Tuesday April 9th OPEN 9 am to 6 pm. U-pick strawberries is open but finding fully ripe berries will take some time. Picking will improve in another day or two.
The Goat Walk Zipline passed it's final state inspection and is now OPEN! The one time use ticket gets you unlimited time on the ropes course and zipline; once you come down you can't return. We encourage a parent or guardian to accompany young participants to help with fear of heights as we don't give refunds once a participant is harnessed and on the course. With the zipline open, our on-course operator has to operate the Zipline and won't be able to give much one-on-one attention to participants.
Thursday April 4th open 9am to 6pm. We will open our two half acre Ruby June strawberry fields for picking. This first day of picking will likely only last an hour or two after which we will close the fields, but all our activities and food will stay open until 6 pm. Be patient; we are about a week away from having a consistent supply of berries
Here's a short video of the corn maze being harvested and loading the corn into the corn bin, one of several activities available in the Kid Zone play area.

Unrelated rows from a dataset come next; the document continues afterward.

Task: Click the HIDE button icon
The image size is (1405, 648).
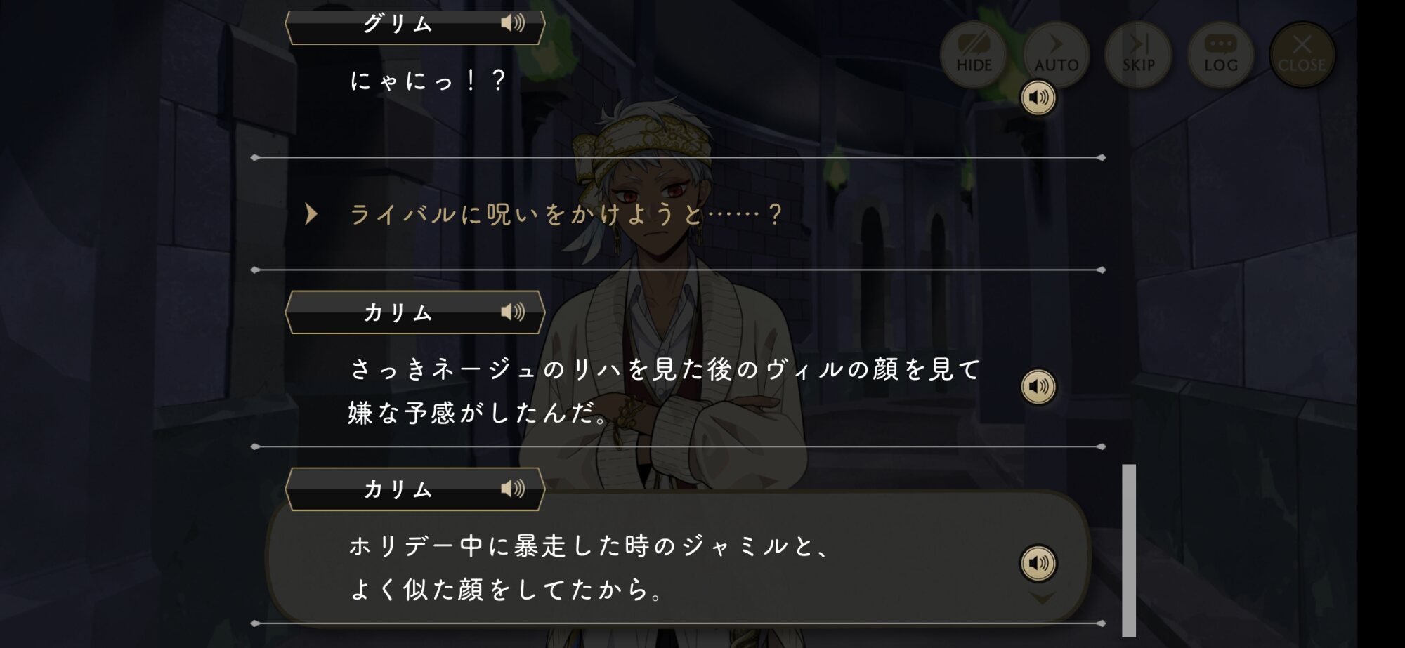Action: [974, 55]
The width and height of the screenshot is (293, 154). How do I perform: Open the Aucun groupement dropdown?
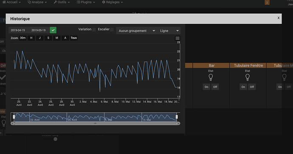tap(136, 31)
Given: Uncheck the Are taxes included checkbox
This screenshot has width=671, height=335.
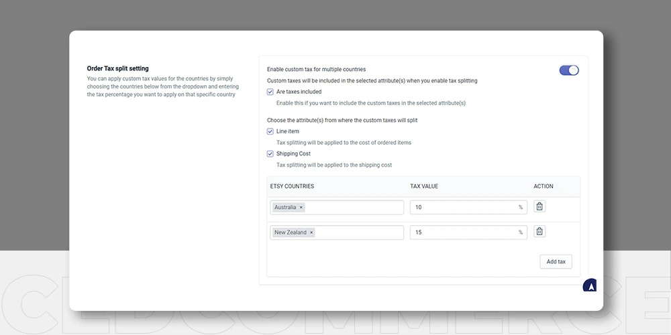Looking at the screenshot, I should pos(270,92).
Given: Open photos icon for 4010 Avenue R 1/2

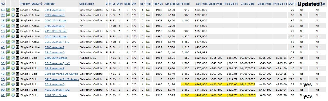Looking at the screenshot, I should pyautogui.click(x=8, y=90).
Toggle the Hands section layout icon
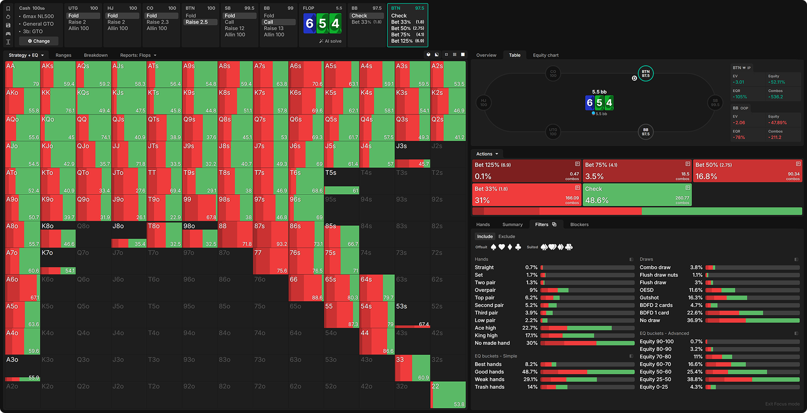 (631, 259)
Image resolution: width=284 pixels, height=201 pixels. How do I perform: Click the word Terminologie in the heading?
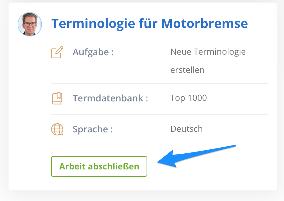pos(93,24)
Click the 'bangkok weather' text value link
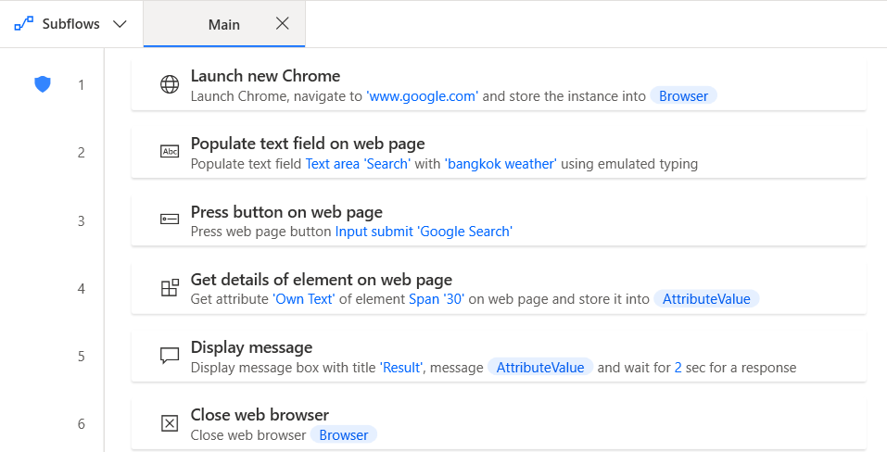Viewport: 887px width, 452px height. point(501,164)
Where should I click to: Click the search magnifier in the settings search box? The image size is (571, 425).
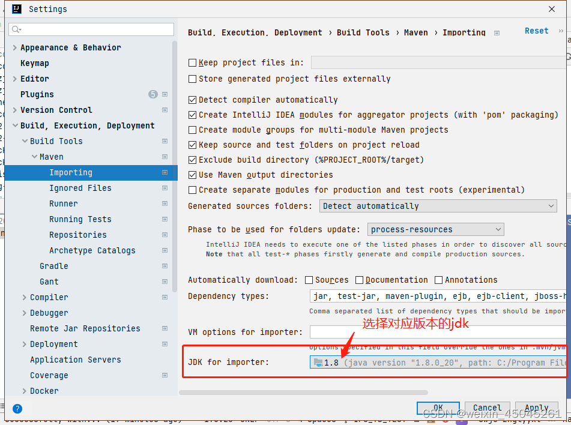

Turned on the sprinklers at 4am. Started making ice about 5am. The low in the field will probably be 28 at 7am. Applying about 200 gallons per minute over 3 acres of strawberries, and 1.25 acres are cozy under row covers.
We took row covers off the strawberries today after putting them on for the cold snap two weeks ago. The plants have not been enjoying the crazy amount of rain we've been getting.
Tuesday 10/3 CLOSED and we are spending the day finishing up planting our 2024 spring field of strawberry plants. We will plant 58,000 strawberry plants this season, 8,000 more than last year. For our very first strawberry season, we planted only 14,000 plants. Thank you for giving us the business that has allowed us to grow! 🍓🍓
Sunday 10/1 OPEN 9am to 6pm. Happy first day of October! Celebrate the start of the autumn month with some fresh apple cider donuts today!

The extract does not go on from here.